Supplied information: Begin

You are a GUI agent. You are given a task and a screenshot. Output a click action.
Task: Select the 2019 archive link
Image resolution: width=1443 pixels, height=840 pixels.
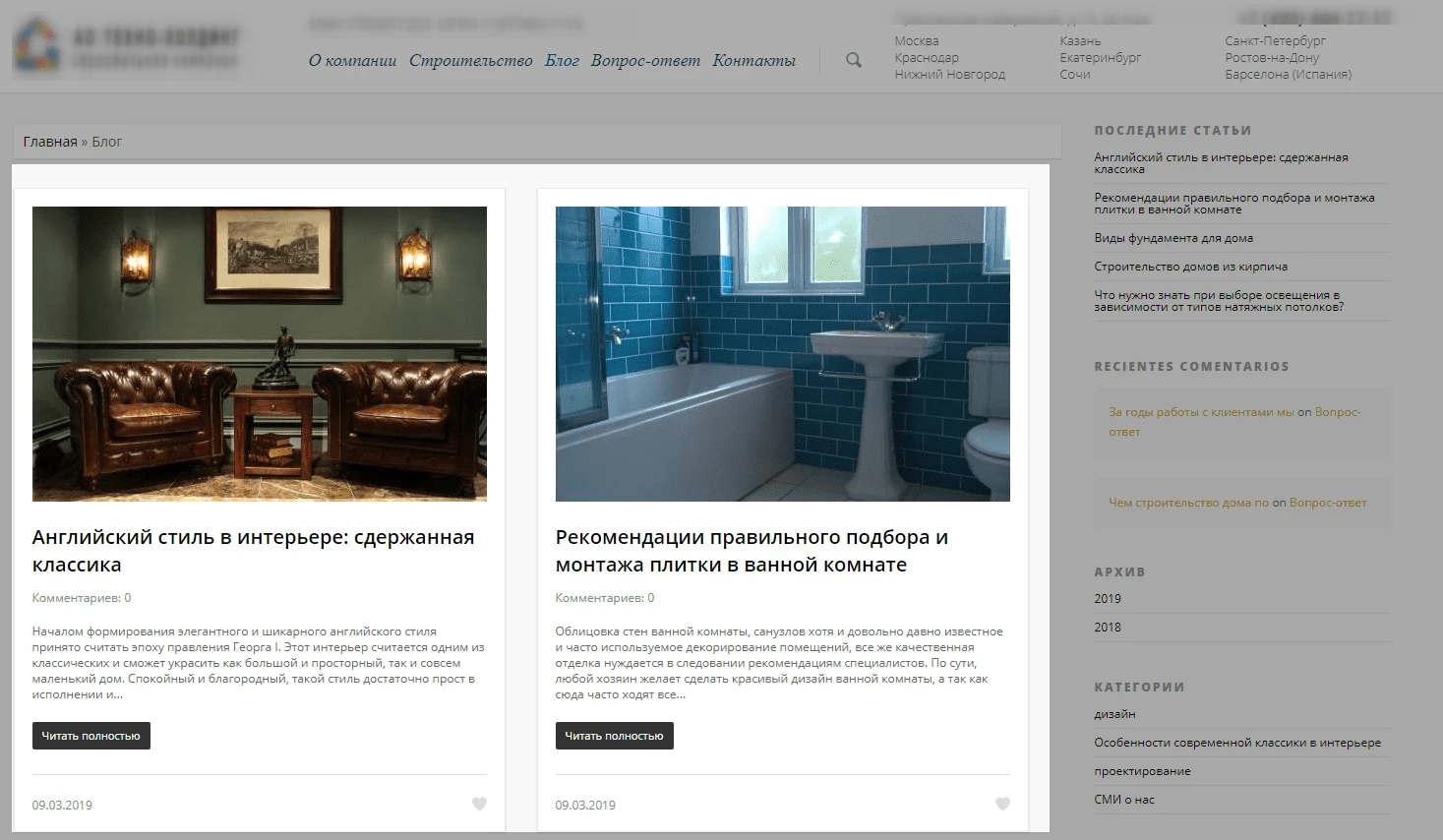coord(1108,598)
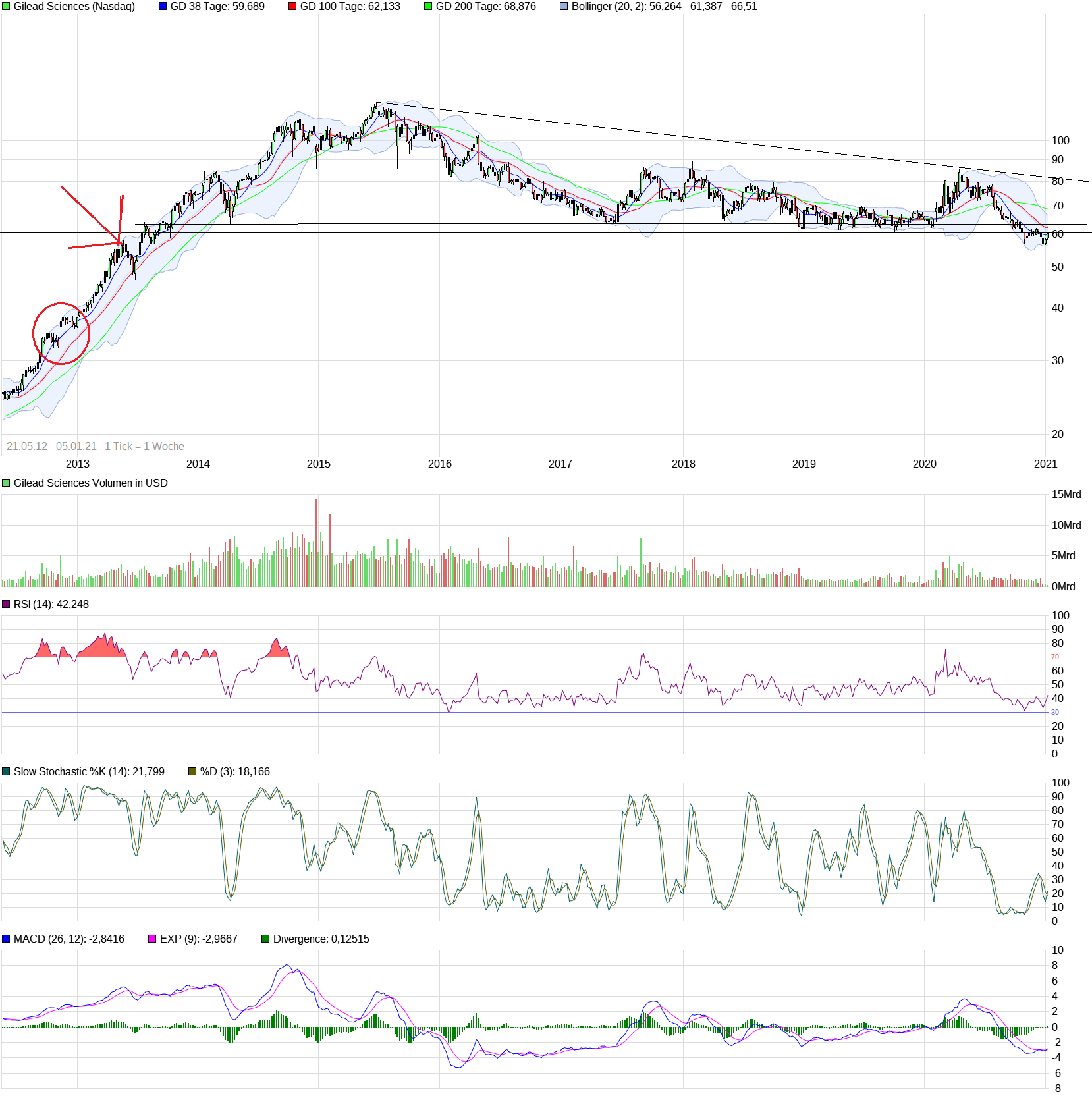1092x1100 pixels.
Task: Click the Gilead Sciences (Nasdaq) title text
Action: pyautogui.click(x=74, y=7)
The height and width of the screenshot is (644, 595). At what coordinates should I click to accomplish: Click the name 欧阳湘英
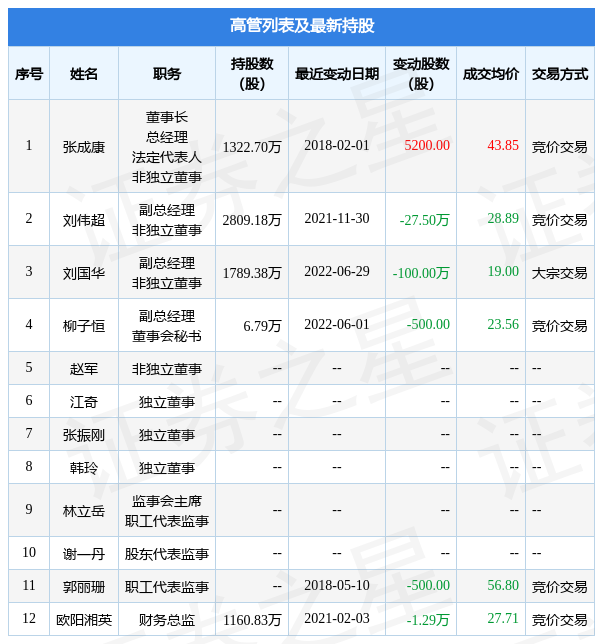click(84, 620)
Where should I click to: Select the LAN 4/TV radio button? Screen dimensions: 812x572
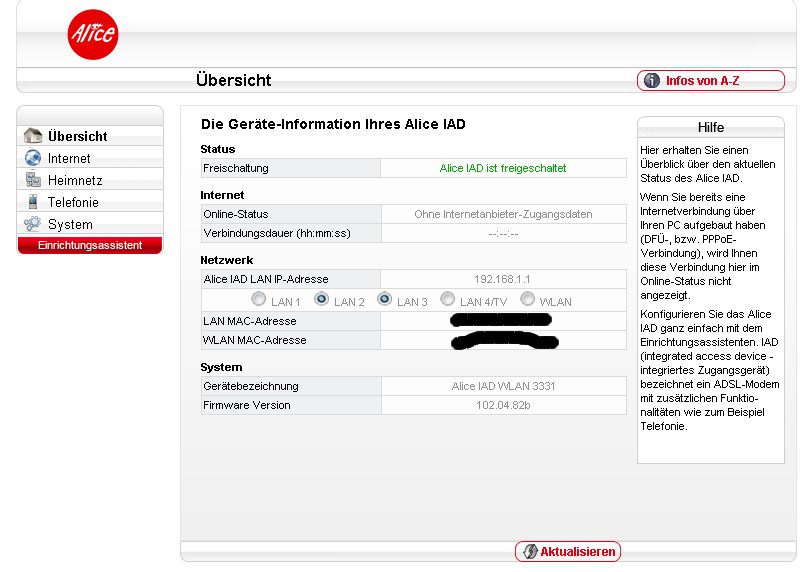(448, 299)
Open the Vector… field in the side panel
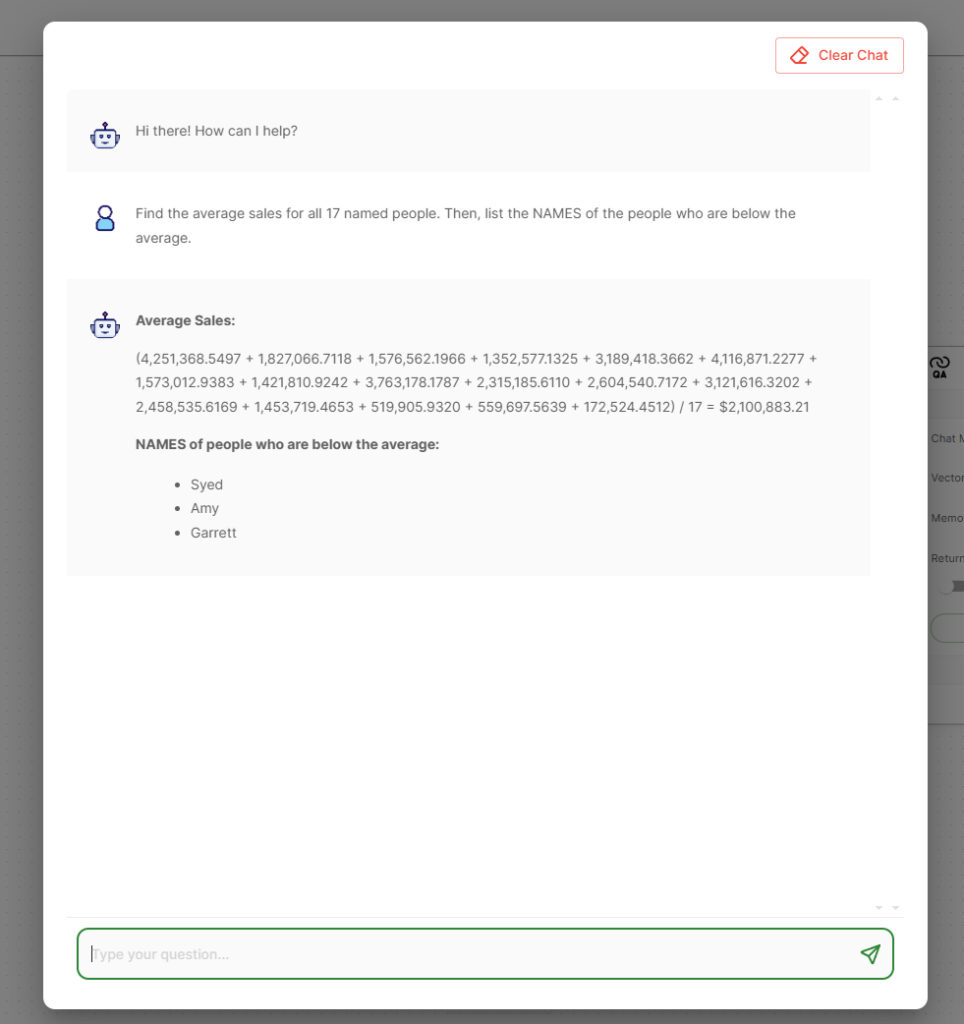964x1024 pixels. 947,478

Supplied information: End

Exercise goal
Reproduce the lines above exactly, please, but not the pictures in them.

Answer
You are a GUI agent. You are given a task and a screenshot. Output a click action.
Task: Select the 2019 archive link
Image resolution: width=1443 pixels, height=840 pixels.
coord(1108,598)
1092x1100 pixels.
Task: Click the Gilead Sciences (Nasdaq) title text
Action: pyautogui.click(x=74, y=7)
The height and width of the screenshot is (644, 595). At what coordinates should I click to accomplish: Click the name 欧阳湘英
click(84, 620)
Where should I click to: Select the LAN 4/TV radio button? Screen dimensions: 812x572
(448, 299)
Open the Vector… field in the side panel
964x1024 pixels. 947,478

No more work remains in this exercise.